* **TASK TO CARRY OUT**
Tally the lines in the data below that contain the string "width". What is the count? Give only the number.

(Entries for finding words and elements)
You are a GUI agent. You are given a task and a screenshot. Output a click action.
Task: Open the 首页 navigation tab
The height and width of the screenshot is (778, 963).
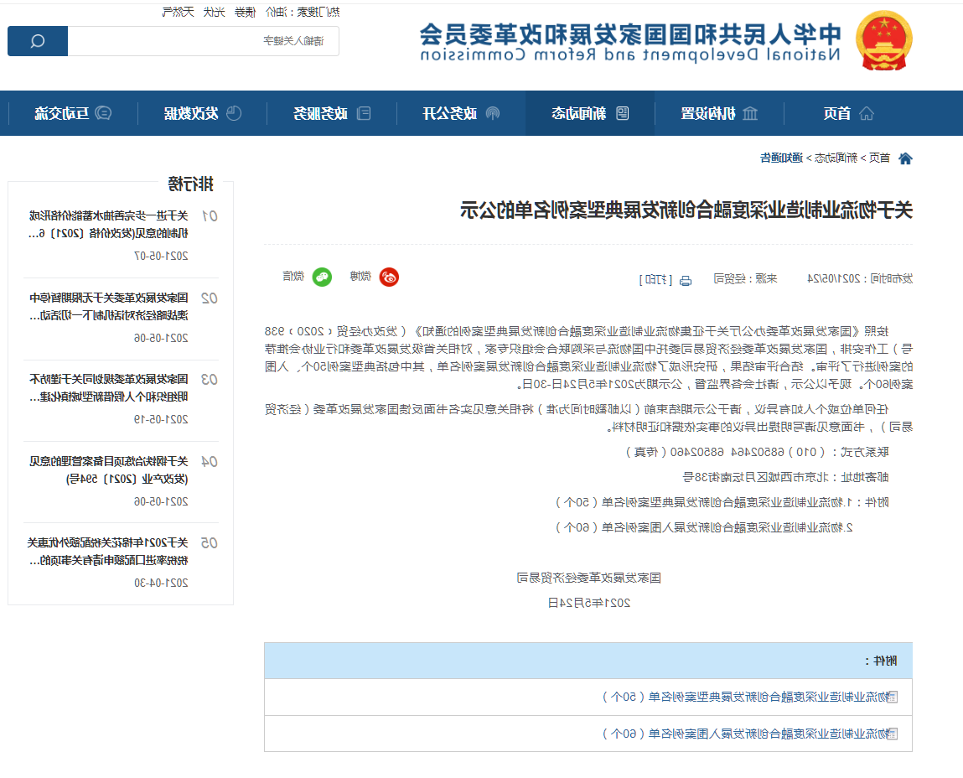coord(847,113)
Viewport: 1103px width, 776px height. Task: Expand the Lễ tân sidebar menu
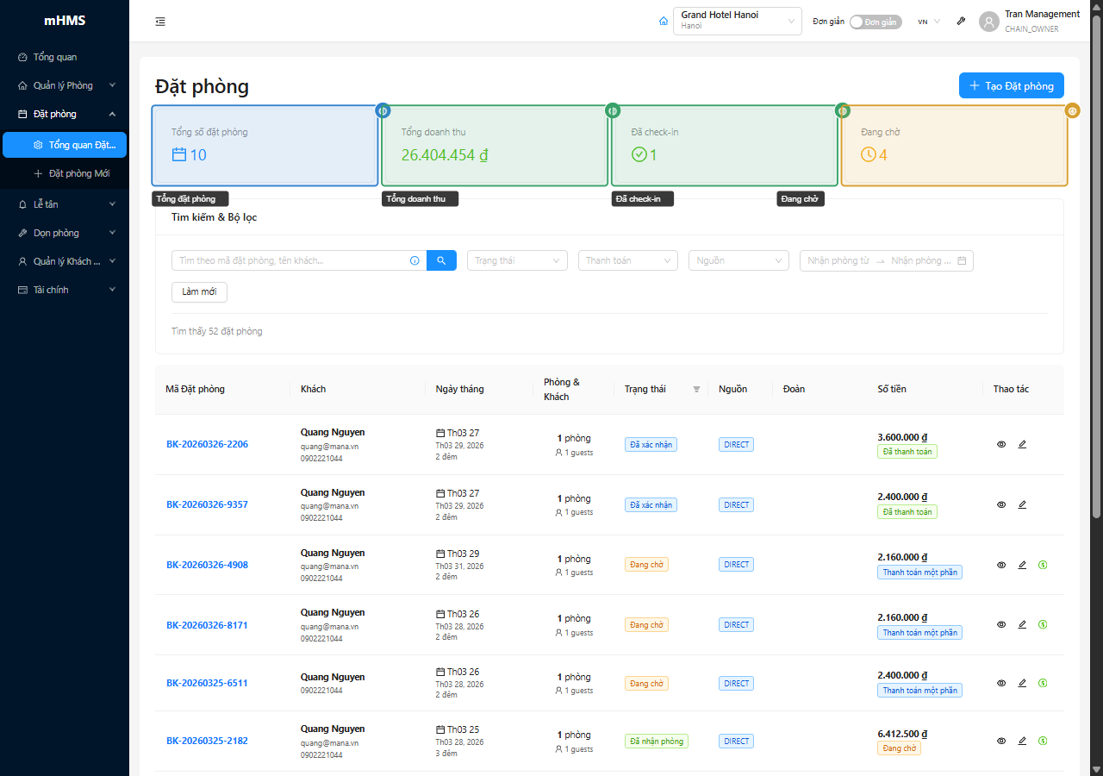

* **EXPECTED ANSWER**
2